MATERIAL SUPPLIED
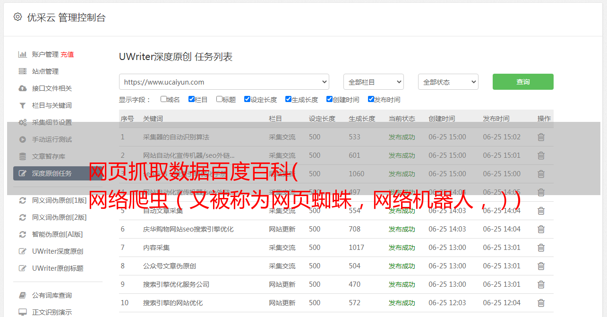
Task: Click the book icon for 公有词库查询
Action: (22, 295)
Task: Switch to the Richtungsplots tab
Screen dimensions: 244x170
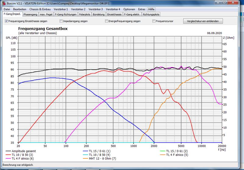Action: 151,14
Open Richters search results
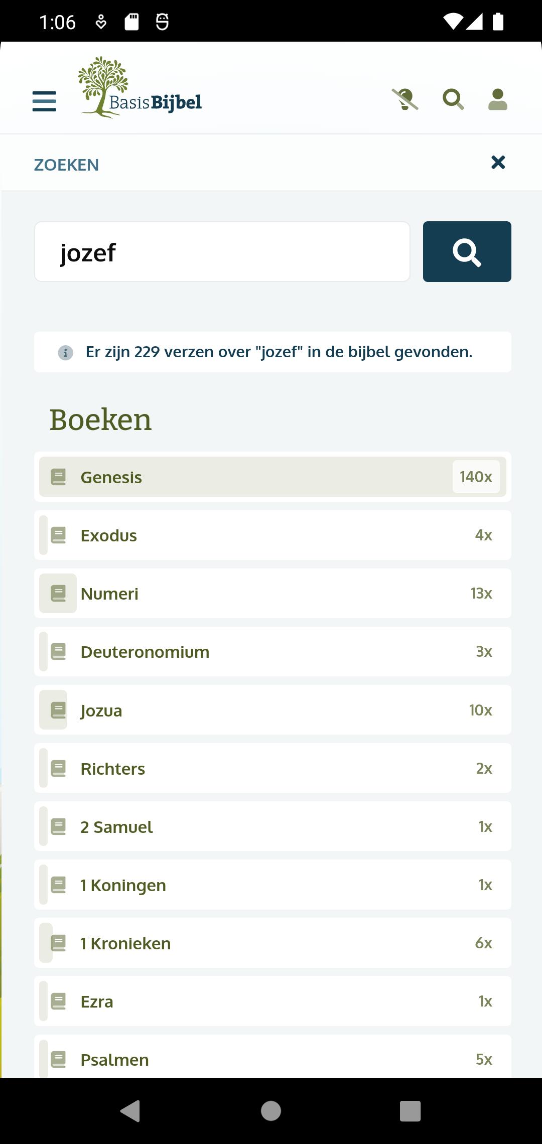542x1144 pixels. [273, 768]
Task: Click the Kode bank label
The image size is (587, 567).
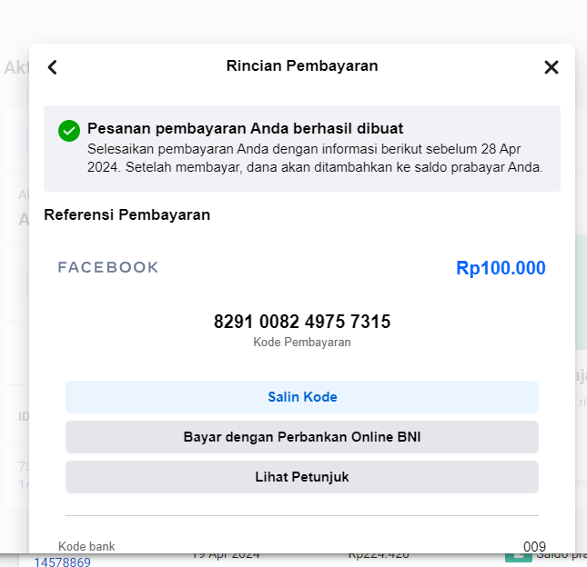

GOAL OF THE EXERCISE
What should appear is an exact reproduction of the lines from the one with "Task: Switch to the Richtungsplots tab" through the end of the material above, and no pictures.

ANSWER BOX
Task: Switch to the Richtungsplots tab
Screen dimensions: 244x170
Action: 151,14
Open Richters search results
542x1144 pixels. [273, 768]
Task: Click the Kode bank label
The image size is (587, 567).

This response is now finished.